## Description of the task
Return only what runs from the line containing "You are a computer-use" through the last line of the entries below, exactly, omitting pictures.
[Supplied data Boundary: Start]
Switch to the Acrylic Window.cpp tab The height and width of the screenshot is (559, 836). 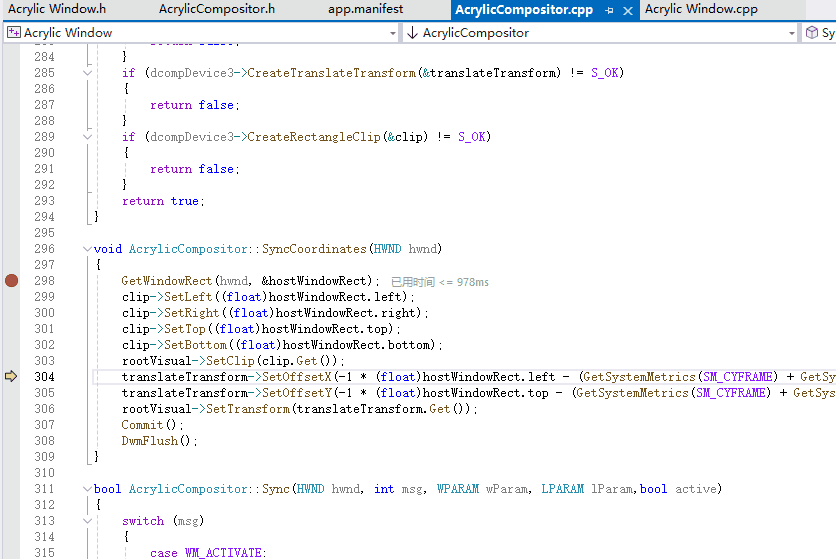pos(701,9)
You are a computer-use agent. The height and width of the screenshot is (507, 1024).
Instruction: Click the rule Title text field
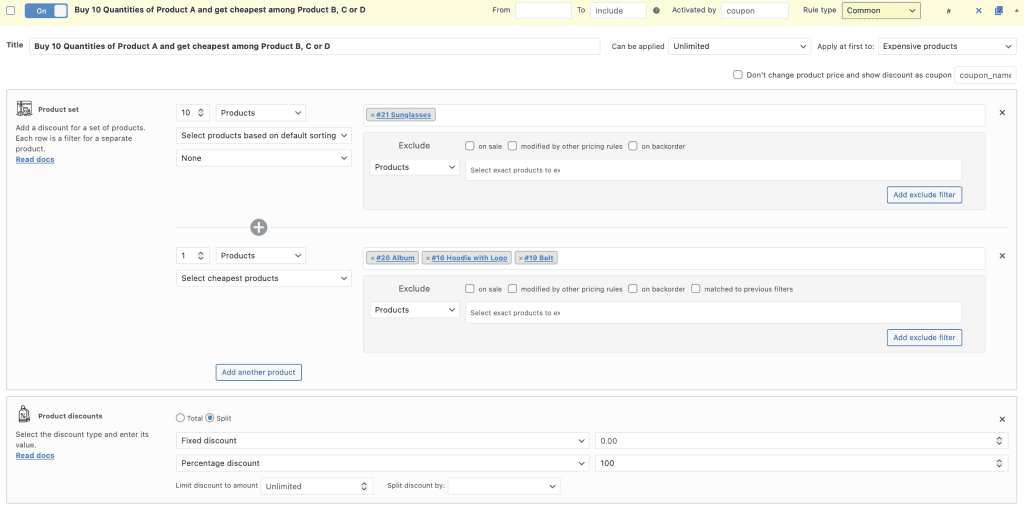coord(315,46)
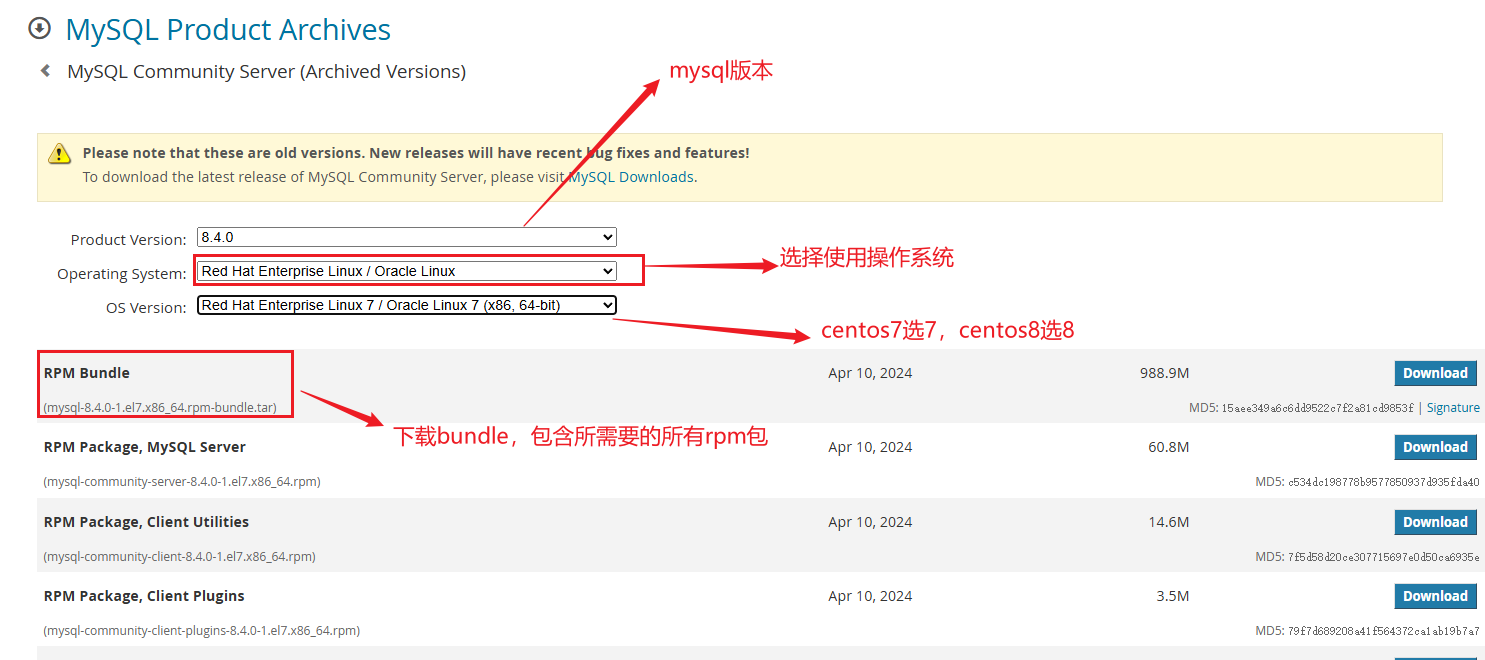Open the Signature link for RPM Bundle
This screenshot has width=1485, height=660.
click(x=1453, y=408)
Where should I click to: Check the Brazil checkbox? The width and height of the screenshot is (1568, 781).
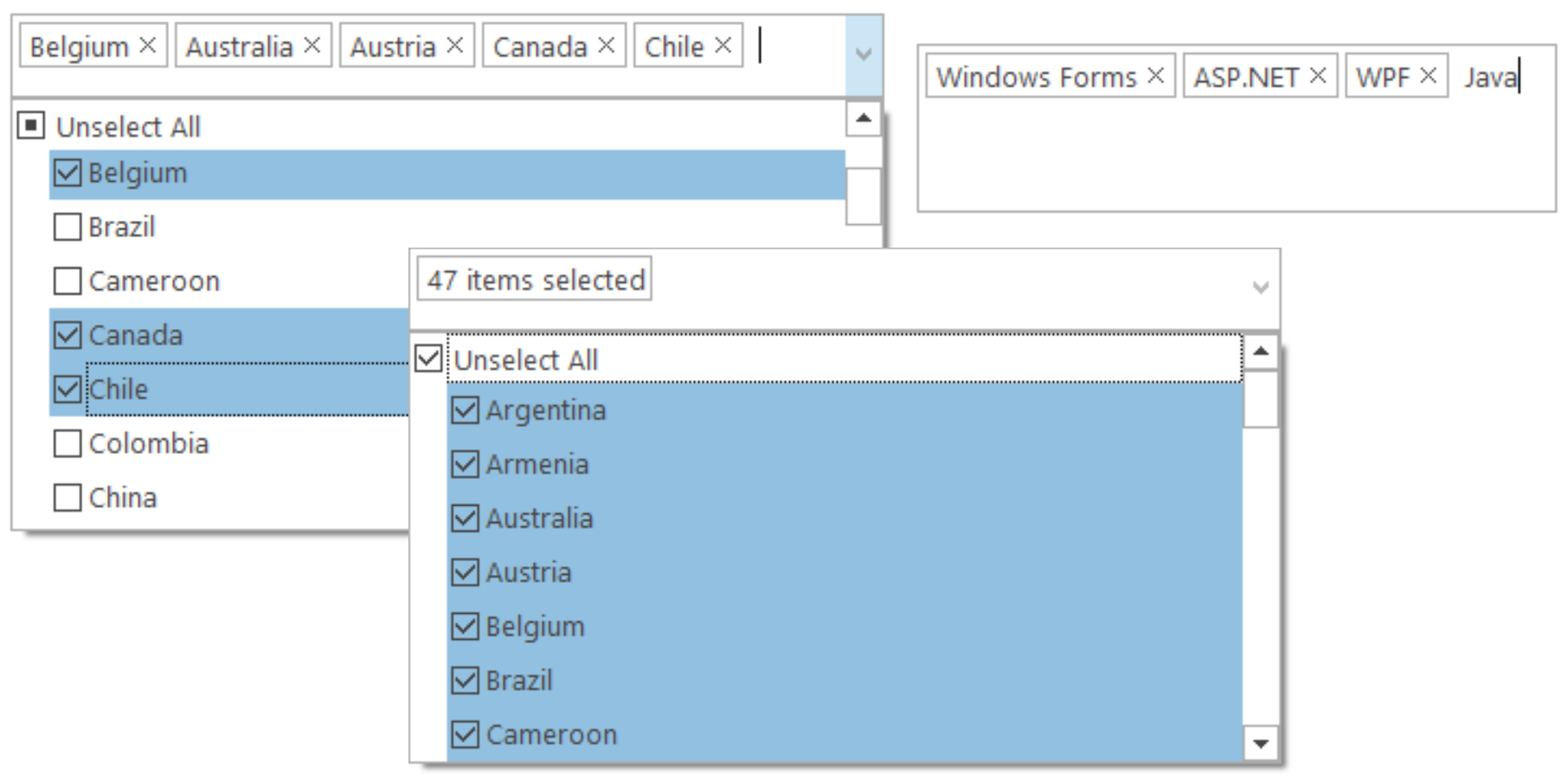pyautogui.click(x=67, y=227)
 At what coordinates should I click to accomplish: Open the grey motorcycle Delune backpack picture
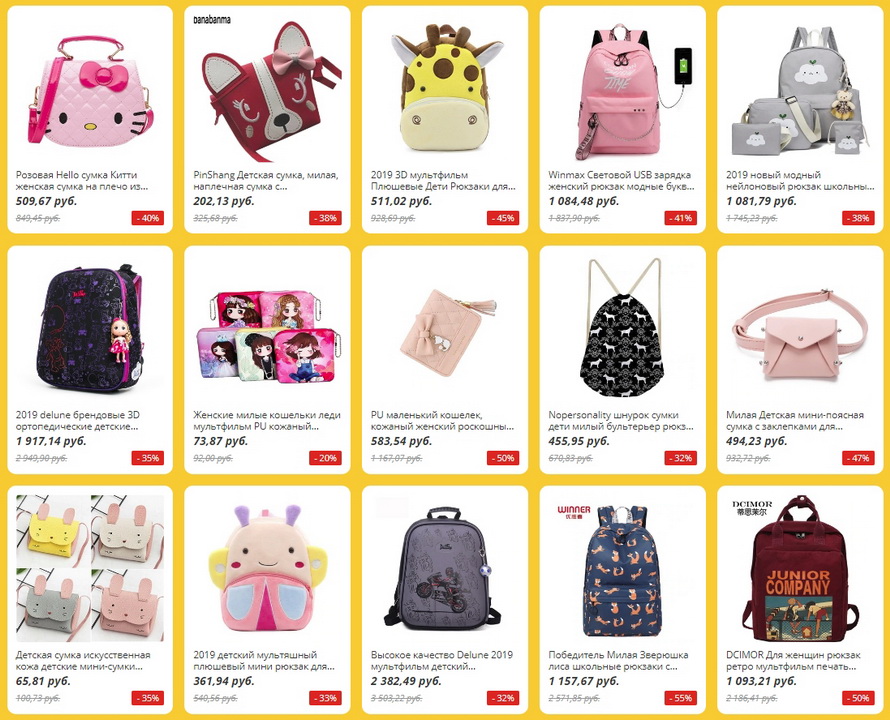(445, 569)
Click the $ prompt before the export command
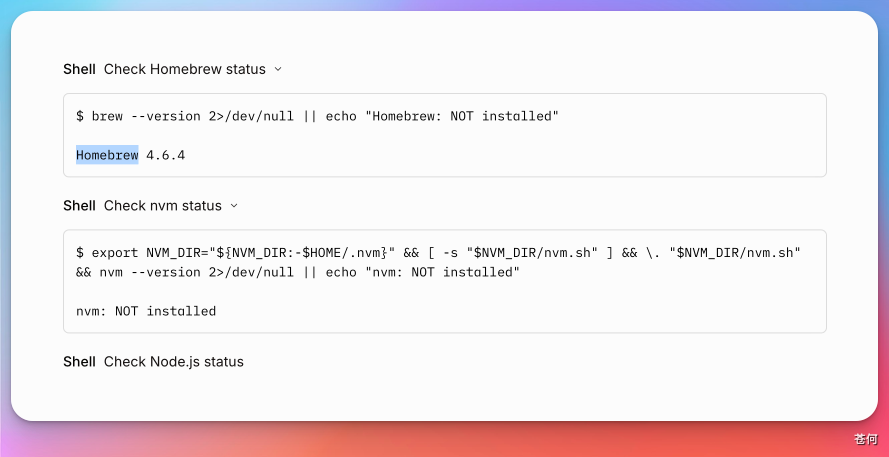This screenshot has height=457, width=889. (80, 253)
[Supplied data Boundary: End]
## Task output
You are a computer-use agent. The height and width of the screenshot is (507, 1024).
Instruction: Click the rule Title text field
coord(315,46)
Open the Signature link for RPM Bundle
This screenshot has width=1485, height=660.
click(x=1453, y=408)
Where should I click to: Check the Brazil checkbox? The width and height of the screenshot is (1568, 781).
pyautogui.click(x=67, y=227)
 At what coordinates should I click to accomplish: Open the grey motorcycle Delune backpack picture
(445, 569)
Click the $ prompt before the export command
This screenshot has height=457, width=889. (80, 253)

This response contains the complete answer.